# Pore type prediction from thin-section images 1.2

In this notebook, we get all the code from the 1.0 version, and execute it  many times with multiple parameters combinations.

Different from the 1.1 version of this notebook, instead on having the selector and channels as a yes/no answer, we will consider a continuum of powers ranging from 0.0 to 1.0, in intervals of 0.1. This gives us 100 combinations to train and get data from.


## Initial setup

In [None]:
import os
print(os.getcwd())

In [None]:
import cv2
import numpy as np
import matplotlib.pyplot as plt

from importlib import reload

import pre_sal_ii.models as models
import pre_sal_ii.custom.module1 as m1
reload(models)
reload(m1)
models.set_all_seeds(0)

import numpy as np


import numpy as np
import cv2

import numpy as np
from pre_sal_ii.improc import generate_region_map_from_centroids


import torch


from importlib import reload
import pre_sal_ii.models.nn as nn_models
import pre_sal_ii.models.ds as ds_models
reload(ds_models)
import torch
import torch.optim as optim
import torch.nn as nn

import pre_sal_ii.models as md

import pre_sal_ii.improc as improc
reload(improc)

import pre_sal_ii
from tqdm.notebook import tqdm
pre_sal_ii.progress = tqdm

## Visualizations

In [None]:
inputImage, inputImage_no_gamma = m1.get_input_image()

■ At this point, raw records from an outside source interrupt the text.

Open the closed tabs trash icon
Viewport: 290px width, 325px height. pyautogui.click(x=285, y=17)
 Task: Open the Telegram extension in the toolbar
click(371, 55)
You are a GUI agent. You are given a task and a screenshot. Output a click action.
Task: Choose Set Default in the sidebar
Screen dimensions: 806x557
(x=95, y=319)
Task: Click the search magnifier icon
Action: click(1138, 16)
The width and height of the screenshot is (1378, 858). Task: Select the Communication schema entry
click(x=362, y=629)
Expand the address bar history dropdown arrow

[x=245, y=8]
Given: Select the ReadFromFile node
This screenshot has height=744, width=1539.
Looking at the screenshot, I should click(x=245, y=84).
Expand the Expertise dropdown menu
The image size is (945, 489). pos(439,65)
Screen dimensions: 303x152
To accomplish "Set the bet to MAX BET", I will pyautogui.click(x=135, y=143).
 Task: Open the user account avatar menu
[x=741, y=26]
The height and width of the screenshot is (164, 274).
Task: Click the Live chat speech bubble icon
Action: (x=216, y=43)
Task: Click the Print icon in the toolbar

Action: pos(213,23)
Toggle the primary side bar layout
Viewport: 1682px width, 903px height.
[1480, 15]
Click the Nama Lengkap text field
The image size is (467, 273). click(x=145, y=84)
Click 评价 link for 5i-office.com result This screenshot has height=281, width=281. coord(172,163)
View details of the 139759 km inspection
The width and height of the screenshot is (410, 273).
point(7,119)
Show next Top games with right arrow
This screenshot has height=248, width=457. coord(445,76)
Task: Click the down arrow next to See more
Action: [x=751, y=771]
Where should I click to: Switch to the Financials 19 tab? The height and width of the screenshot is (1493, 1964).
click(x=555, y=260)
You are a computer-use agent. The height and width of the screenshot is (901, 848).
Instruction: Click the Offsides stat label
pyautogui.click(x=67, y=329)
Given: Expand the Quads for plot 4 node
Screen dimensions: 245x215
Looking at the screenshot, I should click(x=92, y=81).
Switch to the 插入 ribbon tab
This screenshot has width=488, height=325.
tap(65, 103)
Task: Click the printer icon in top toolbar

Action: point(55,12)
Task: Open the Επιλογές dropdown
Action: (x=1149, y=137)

mean_image, stdev_image = m1.get_mean_stdev(inputImage_no_gamma)
stdev_image = stdev_image / max(stdev_image.flatten())

plt.imshow(stdev_image, cmap='gray')

In [None]:
print(max(mean_image.flatten()))
print(max(stdev_image.flatten()))

In [None]:
selector_mask = improc.preprocess_segments(
    mean_image, area_threshold=0.05, morphological_processing={"grow": 25})
print(max(selector_mask.flatten()))
b = np.clip(mean_image, 0, 255).astype(np.uint8)
g = np.clip(selector_mask*255, 0, 255).astype(np.uint8)
r = np.zeros_like(g, dtype=np.uint8)
plt.imshow(cv2.merge([b, g, r])[:,:,::-1])

In [None]:
selmask2 = (selector_mask* 255).astype(np.uint8)
print(selmask2.dtype, selmask2.min(), selmask2.max(), selmask2.shape)

In [None]:
cv2.imwrite("../out/selector_mask.png", selmask2)

In [None]:
plt.imshow((stdev_image*selector_mask)**(1.0 + 0.000001))

In [None]:
power = 0.5
stdev_image2 = stdev_image
# stdev_image2 = cv2.normalize(stdev_image2, None, 0.001**(1/power), 1.0, cv2.NORM_MINMAX)
stdev_image2 = (stdev_image2)**(power)
print(min(stdev_image2.flatten()), max(stdev_image2.flatten()))
plt.imshow(stdev_image2)
plt.show()
plt.hist(stdev_image2.flatten(), bins=100)
plt.show()

In [None]:
prob_base = m1.get_probability_maps_simple(inputImage)
plt.imshow(prob_base, cmap='gray')

## Training

In [None]:
0.0001**0.1

In [None]:
def run(
            selector_power=0.0, use_channels=False,
            stdev_channel_power=0.0, debug=False,
            mean_channel_weight=1.0,
            stdev_channel_weight=1.0,
            color_channels_weight=1.0,
            normalize_stdev=True,
        ):
    """
     Runs the supervised training with options to use selector mask and additional channels.
    """

    args = f"_selector_pwr={selector_power:.2f}"
    if use_channels:
        args += f"_channels_pwr={stdev_channel_power:.2f}"
    else:
        args += f"_channels=False"
    if color_channels_weight != 1.0:
        args += f"_color_wt={color_channels_weight:.2f}"
    if mean_channel_weight != 1.0:
        args += f"_mean_wt={mean_channel_weight:.2f}"
    if stdev_channel_weight != 1.0:
        args += f"_stdev_wt={stdev_channel_weight:.2f}"
    if not normalize_stdev:
        args += f"_stdev_norm=False"
    filename = f"../models/supervised-8-folds-1.2{args}.pt"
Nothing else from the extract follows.